No mesmo processo, o réu alegou não ter sido comprovado o dolo e que não haveria provas cabais do delito, e pediu a absolvição pela aplicação do princípio in dubio pro reo.
Conforme salientou o relator, desembargador federal Néviton Guedes, “a função de promotor eleitoral, segundo a Lei Complementar 75/1993, compete ao Ministério Público Federal, que delega as funções, em virtude da inexistência de estrutura própria em todas as comarcas, ao Ministério Público Estadual”. A promotora de justiça, que atuava como promotora eleitoral no município de Presidente Figueiredo, foi alvo de diversas representações e ações administrativas e judiciais formuladas pelo réu.

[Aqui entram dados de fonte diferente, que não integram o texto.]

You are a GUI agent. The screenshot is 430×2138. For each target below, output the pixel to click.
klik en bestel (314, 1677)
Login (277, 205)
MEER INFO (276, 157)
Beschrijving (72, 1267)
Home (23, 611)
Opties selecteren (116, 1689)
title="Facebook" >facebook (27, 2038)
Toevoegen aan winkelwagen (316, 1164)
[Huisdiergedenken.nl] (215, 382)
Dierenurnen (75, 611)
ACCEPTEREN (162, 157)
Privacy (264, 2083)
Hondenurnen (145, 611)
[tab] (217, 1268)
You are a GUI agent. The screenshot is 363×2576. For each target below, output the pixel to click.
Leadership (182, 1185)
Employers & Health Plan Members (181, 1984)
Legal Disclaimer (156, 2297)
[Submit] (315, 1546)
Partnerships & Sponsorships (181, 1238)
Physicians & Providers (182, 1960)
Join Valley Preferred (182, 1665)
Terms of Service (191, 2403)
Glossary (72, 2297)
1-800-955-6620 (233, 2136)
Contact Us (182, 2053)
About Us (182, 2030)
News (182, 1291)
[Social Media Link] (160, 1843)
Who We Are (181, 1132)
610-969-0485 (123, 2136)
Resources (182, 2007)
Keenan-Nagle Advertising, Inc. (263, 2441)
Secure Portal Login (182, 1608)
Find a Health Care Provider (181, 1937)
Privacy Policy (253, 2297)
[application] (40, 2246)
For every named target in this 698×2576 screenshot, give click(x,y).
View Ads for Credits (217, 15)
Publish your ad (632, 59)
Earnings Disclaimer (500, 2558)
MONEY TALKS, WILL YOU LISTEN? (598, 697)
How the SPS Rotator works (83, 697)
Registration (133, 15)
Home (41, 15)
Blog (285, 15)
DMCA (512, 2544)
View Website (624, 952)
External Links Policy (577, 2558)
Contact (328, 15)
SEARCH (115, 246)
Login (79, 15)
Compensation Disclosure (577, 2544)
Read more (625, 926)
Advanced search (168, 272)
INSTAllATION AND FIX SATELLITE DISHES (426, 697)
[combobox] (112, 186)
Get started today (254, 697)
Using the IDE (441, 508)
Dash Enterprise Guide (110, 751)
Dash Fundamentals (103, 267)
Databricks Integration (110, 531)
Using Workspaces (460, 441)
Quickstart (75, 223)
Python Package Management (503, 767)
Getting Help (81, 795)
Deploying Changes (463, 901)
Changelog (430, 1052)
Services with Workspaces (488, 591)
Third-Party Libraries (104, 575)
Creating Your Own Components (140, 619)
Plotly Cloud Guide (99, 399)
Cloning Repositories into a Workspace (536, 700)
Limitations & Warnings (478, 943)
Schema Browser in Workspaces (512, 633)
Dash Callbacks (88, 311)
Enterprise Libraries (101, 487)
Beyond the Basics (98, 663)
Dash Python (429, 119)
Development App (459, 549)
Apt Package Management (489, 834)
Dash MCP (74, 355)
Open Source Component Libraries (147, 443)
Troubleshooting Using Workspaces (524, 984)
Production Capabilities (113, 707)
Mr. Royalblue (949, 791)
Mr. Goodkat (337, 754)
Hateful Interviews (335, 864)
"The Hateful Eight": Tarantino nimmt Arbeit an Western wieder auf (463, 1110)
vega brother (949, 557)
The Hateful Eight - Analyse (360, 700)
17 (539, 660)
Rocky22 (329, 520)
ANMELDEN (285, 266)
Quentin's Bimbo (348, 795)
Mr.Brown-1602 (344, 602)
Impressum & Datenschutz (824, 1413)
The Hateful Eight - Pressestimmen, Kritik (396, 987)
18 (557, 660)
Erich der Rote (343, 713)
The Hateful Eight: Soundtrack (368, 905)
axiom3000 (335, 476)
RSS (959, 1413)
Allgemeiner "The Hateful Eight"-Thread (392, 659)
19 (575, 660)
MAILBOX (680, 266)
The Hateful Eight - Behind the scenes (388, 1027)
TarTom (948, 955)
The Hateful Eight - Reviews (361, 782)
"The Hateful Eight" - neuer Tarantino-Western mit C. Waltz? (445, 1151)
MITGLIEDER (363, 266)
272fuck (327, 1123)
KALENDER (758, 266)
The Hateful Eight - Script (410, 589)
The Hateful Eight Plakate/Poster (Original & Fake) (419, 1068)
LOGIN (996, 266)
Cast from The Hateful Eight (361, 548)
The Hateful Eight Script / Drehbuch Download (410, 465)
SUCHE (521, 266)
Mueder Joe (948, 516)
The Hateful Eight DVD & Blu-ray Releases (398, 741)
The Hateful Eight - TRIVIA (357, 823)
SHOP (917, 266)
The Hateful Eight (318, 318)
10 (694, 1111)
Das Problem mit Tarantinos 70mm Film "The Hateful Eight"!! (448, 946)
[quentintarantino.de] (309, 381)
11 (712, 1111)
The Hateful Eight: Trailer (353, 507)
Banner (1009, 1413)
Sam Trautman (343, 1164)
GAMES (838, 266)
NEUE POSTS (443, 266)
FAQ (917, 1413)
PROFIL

Ao apreciar o mérito, o magistrado votou pela manutenção da sentença condenatória, salientando que, conforme relatado no processo, a oposição entre o réu e a promotora provocou não só ofensas à honra, como também a propositura de diversas denúncias e ações sem qualquer embasamento jurídico e com a finalidade de interferir indevidamente na vida pessoal e na regular atuação da promotora de justiça em sua função eleitoral, com o conhecimento de que seriam falsas essas denúncias, restando configuradas a materialidade e autoria do crime.
O recurso ficou assim ementado:
PENAL. PROCESSO PENAL. APELAÇÃO. CRIME DE DENUNCIAÇÃO CALUNIOSA (ART. 339 DO CP). PRELIMINARES. INCOMPETÊNCIA DA JUSTIÇA FEDERAL, CONEXÃO E CONTINÊNCIA. AFASTADAS. MÉRITO. DOLO, AUTORIA E MATERIALIDADE COMPROVADOS. IMUNIDADE PROFISSIONAL DO ADVOGADO NO EXERCÍCIO DA ATIVIDADE. NÃO OCORRÊNCIA. DOSIMETRIA ADEQUADA. APELAÇÕES DESPROVIDAS.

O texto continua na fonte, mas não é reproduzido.